Nutrient Utilisation in Ram Lambs Fed with Coated Slow Release Non-protein Nitrogen Sources

G.U. Manju3,*, D. Nagalakshmi1, V. Nagabhushana1, M. Venkateswarlu1, N.V. Rajanna2
1Department of Animal Nutrition, College of Veterinary Sciences, P.V. Narasimha Rao Telangana Veterinary University, Hyderabad-500 030, Telangana, India.
2Department of Livestock Production and Management, College of Veterinary Sciences, P.V. Narasimha Rao Telangana Veterinary University, Hyderabad-500 030, Telangana, India.
3Department of Animal Nutrition, Veterinary College, Karnataka Veterinary, Animal and Fisheries Sciences University, Shivamogga-577 201, Karnataka, India.

ABSTRACT

Background: Urea is commonly used as source of non protein nitrogen for ruminants. However, the fact that the rate of release of NH3-N must coincide with the rate of digestion of carbohydrates or else lead to toxicity, this has led the industry to seek the development of compounds with a slow release urea (SRU), which have less risk of toxicity in animals.
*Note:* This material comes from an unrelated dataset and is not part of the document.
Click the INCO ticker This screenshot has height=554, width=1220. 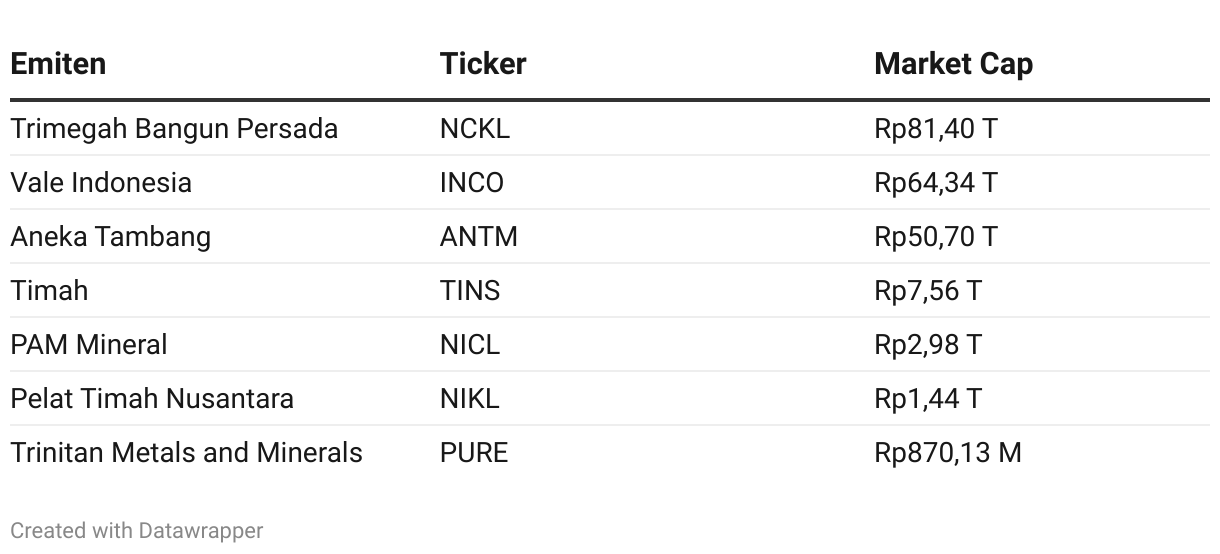(472, 183)
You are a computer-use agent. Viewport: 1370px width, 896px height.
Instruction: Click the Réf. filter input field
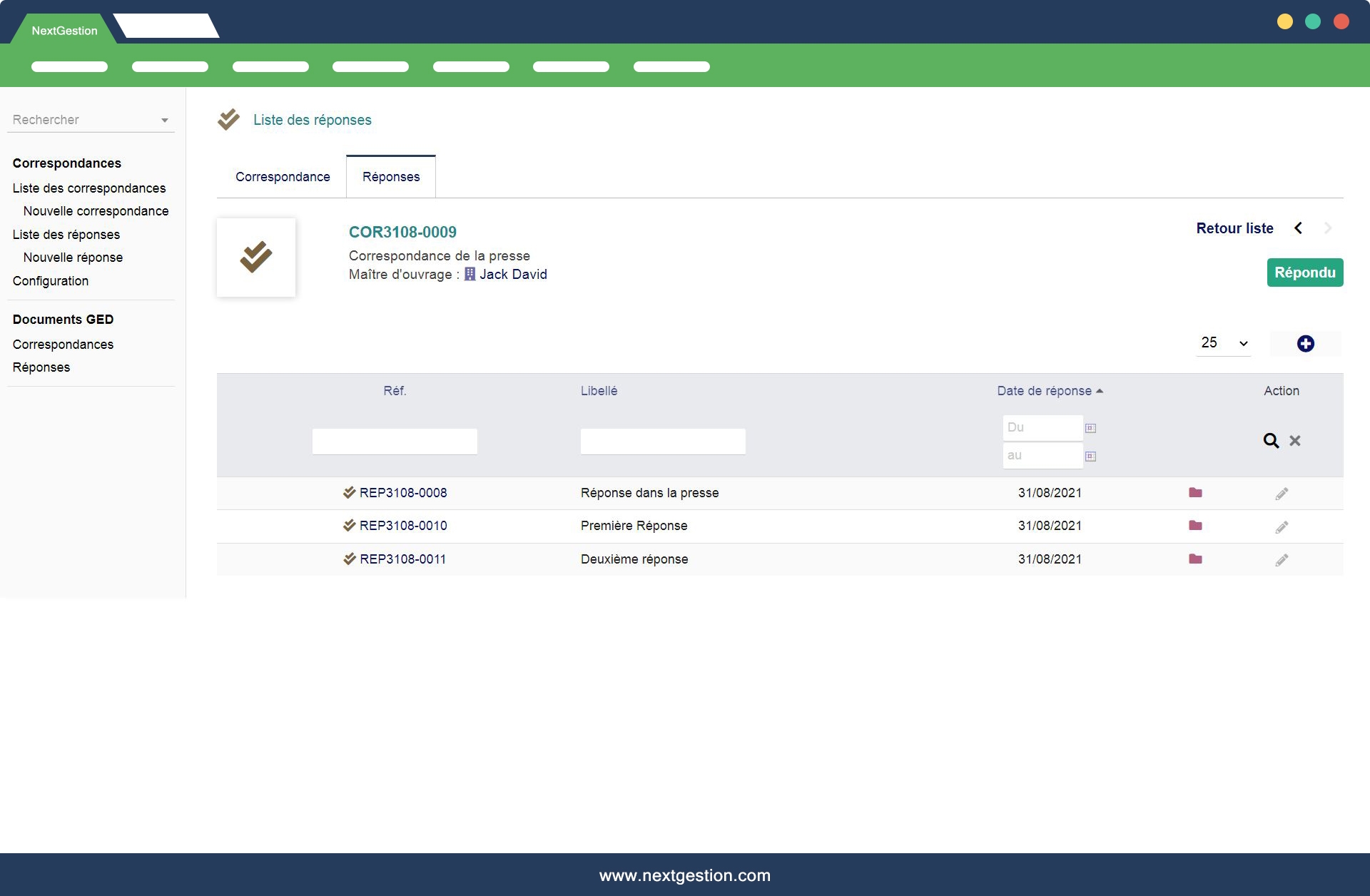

Methods: A study was conducted on 30 ram lambs (1-2 month old; 14.73±0.49 kg body weight) randomly allotted to 5 dietary treatments with 6 animals in each group in a completely randomized design to evaluate the effect of supplementation of SRNPN products on nitrogen balance, plane of nutrition and nutrient utilisation. Five maize stover based complete diets (2190kcal ME/kg and 14.6% CP) were prepared viz. control diet with SBM as major protein source (45% CP) and without any NPN supplement, positive control diet, having urea (46% N) around 1% of dietary DM and in other 3 diets, urea was totally replaced with FCU, CFCU and HMCCU. 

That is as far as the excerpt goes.